-- DOCUMENT TEXT --
<<<<
- Promotional poster
- Genre: Game show
- Based on: Jeopardy! by Merv Griffin
- Directed by: Clay Jacobsen
- Presented by: Alex Trebek
- Starring: Ken Jennings; Brad Rutter; James Holzhauer;
- Narrated by: Johnny Gilbert
- Theme music composer: John Hoke (Bleeding Fingers Music)
- Country of origin: United States
- Original language: English
- No. of seasons: 1
- No. of episodes: 4

Production
- Executive producer: Harry Friedman
- Production locations: Sony Pictures Studios Culver City, California
- Production company: Sony Pictures Television

Original release
- Network: ABC
- Release: January 7 – January 14, 2020

= Jeopardy! The Greatest of All Time =

American game show tournament

Jeopardy! The Greatest of All Time is a special tournament limited-run series of the game show Jeopardy! that took place in January 2020. The tournament was produced for ABC and aired on the network in prime time. This was the second time a Jeopardy! competition aired on network television (regular shows air in syndication); the first occurred in 1990 when the special tournament series Super Jeopardy! was carried by ABC. This was the last major Jeopardy! tournament Alex Trebek hosted.
>>>>
-- DATASET CONTENT --
<<<<
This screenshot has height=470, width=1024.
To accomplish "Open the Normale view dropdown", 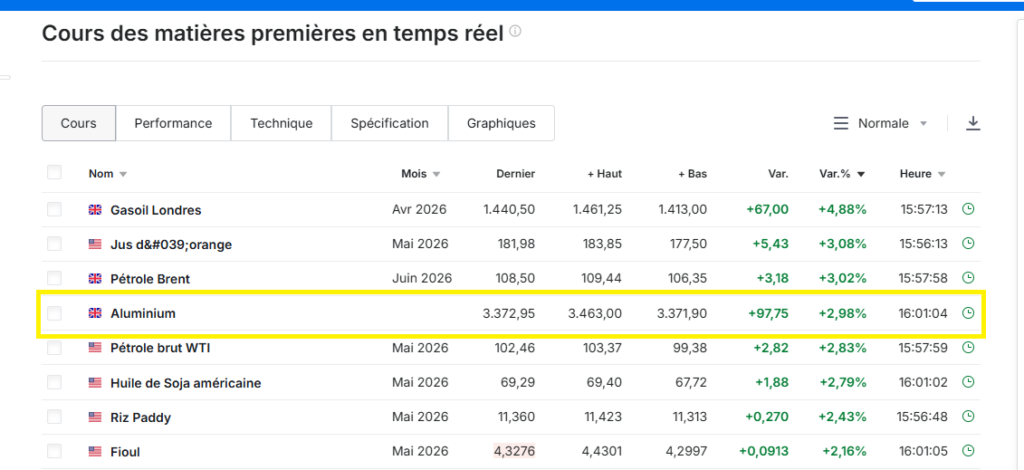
>>>>
-- WRITTEN EXERCISE 1 --
In the article on Jeopardy! The Greatest of All Time, what was the special tournament series that ABC carried in 1990?
-- WRITTEN EXERCISE 2 --
Pick up the article on Jeopardy! The Greatest of All Time from its last sentence and keep writing.

-- RESULT 1 --
Super Jeopardy!

-- RESULT 2 --
The tournament featured former champions Ken Jennings, Brad Rutter, and James Holzhauer competing for a $1 million top prize and the recognition of being the show’s greatest champion of all time.

Jennings won the tournament on January 14, 2020, with Holzhauer finishing second and Rutter third. With the $1 million prize added to his previous winnings across several game show appearances, Jennings surpassed Rutter as the highest-earning American game show contestant of all time, a record he had previously held twice. Jennings held this record until March 25, 2025, when David Genat won $5,800,000 on the NBC reality game show Deal or No Deal Island.

==Format==
The tournament began on January 7, 2020, and each match consisted of two games. Each game was played as normal with the Jeopardy! and Double Jeopardy! rounds followed by Final Jeopardy!. Just like in Super Jeopardy!, the first two seasons of Rock & Roll Jeopardy!, Sports Jeopardy!, and the future Jeopardy! Masters, dollar amounts are replaced with point amounts. The contestant with the highest combined score from the two games would win the match, and the first one to three match wins won the tournament.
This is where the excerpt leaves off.